In three of the four grouped appeals decided this morning, the appellants had been served with a removal notice under section 10 of the Immigration and Asylum Act 1999. Lord Justice Underhill said that

an out-of-country appeal would not satisfy the Appellants’ rights, either at common law or under article 8 of the Convention, to a fair and effective procedure to challenge the decisions to remove them; and that in those circumstances, subject to the human rights claim issue considered below, they were entitled to proceed with such a challenge by way of judicial review.
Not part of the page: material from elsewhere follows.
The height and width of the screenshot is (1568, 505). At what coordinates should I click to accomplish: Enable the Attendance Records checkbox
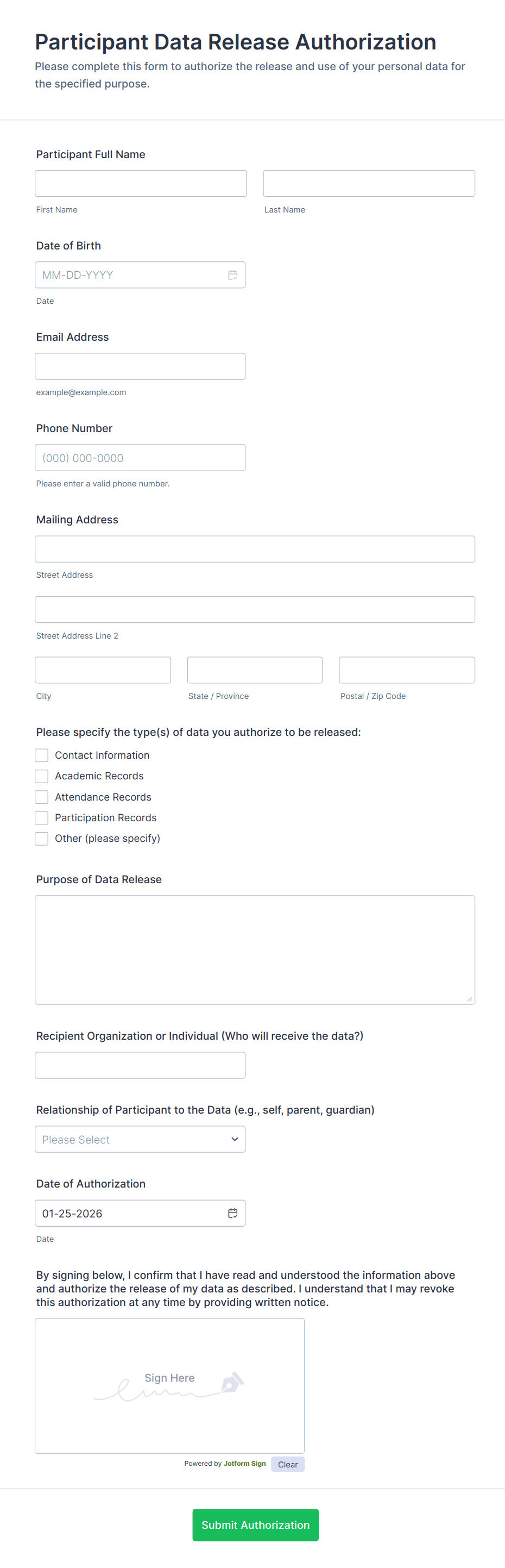(41, 796)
The court did not accept the Secretary of State’s argument that the application for judicial review should be rejected because the appellants could pursue an in-country appeal by way of a human rights application instead.
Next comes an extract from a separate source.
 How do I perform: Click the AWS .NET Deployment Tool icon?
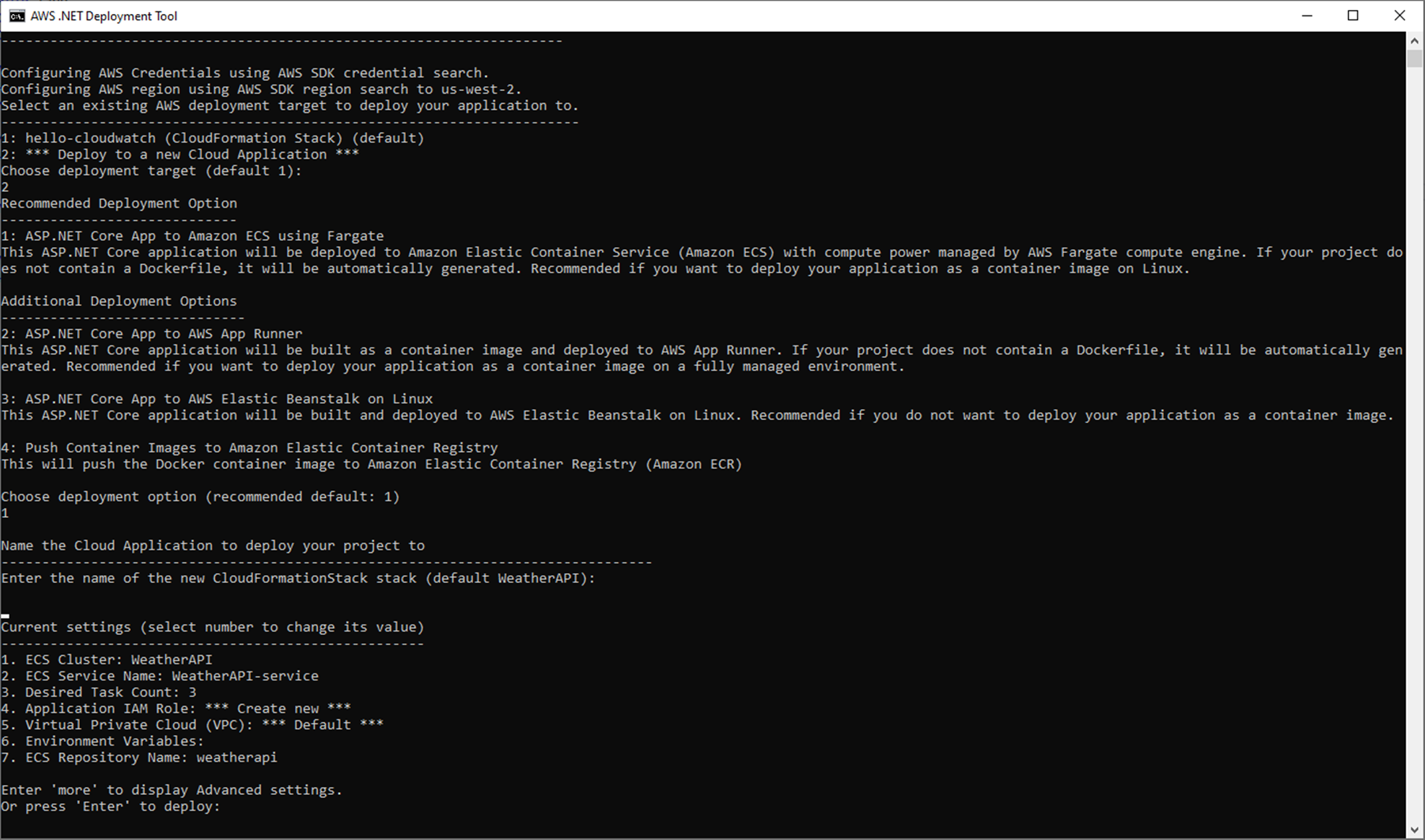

Comment from Greg Ó Ceallaigh, counsel for Mr Ahsan
The key legal point is that the court rejected the proposition that judicial review should be refused because there was an adequate alternative remedy. Building on the decision of the Supreme Court in Kiarie and Byndloss they held that, because of the nature of the allegations and the necessity of oral evidence to defend them, an out-of-country appeal was not an adequate alternative remedy. Therefore people should be allowed to bring judicial review claims in-country, unless they were given an in-country appeal. That was the case whether looked at through the prism of the common law or Article 8 ECHR.
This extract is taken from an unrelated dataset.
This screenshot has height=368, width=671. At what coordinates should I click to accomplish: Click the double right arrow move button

The decision will please many people accused by the Home Office of deception on the TOEIC test and seeking to challenge that decision in-country. Lord Justice Underhill, though, noted that we are still left with a

very messy and unsatisfactory state of affairs… a yet further illustration of the difficulty and complexity of the law in this area.

In the fourth appeal, the Secretary of State had certified that an in-country appeal on human rights grounds was “clearly unfounded”, meaning that only an out-of-country option remained. This claim, too, succeeded and the certification quashed:

The certification can thus only be upheld on the basis that the case that NA had cheated was, in effect, unanswerable. However, that was not the reason for the certification given in the decision letter. There is the further problem that the letter did not advert in any way to NA’s denial of having cheated pleaded in the previous judicial review proceedings, let alone seek to explain why any such denial was clearly unfounded. In my judgment those points are sufficient to render the certification unlawful.

The court has, helpfully, given for the assistance of practitioners a short summary of its reasoning at the conclusion of a lengthy judgment, although Underhill LJ stressed that it carries a risk of over-simplification. The summary is as follows:

(1) In deciding by what route a decision to remove someone on the basis that they cheated in a TOEIC test can be challenged, the starting-point is to establish whether the decision was made under the 2014 Act regime or its successor. (If it was made prior to 20 October 2014 it will fall under the old regime, and if it was made after 5 April 2015 it will fall under the new regime; in between those dates the position depends on the effect of the applicable commencement and transitional provisions.)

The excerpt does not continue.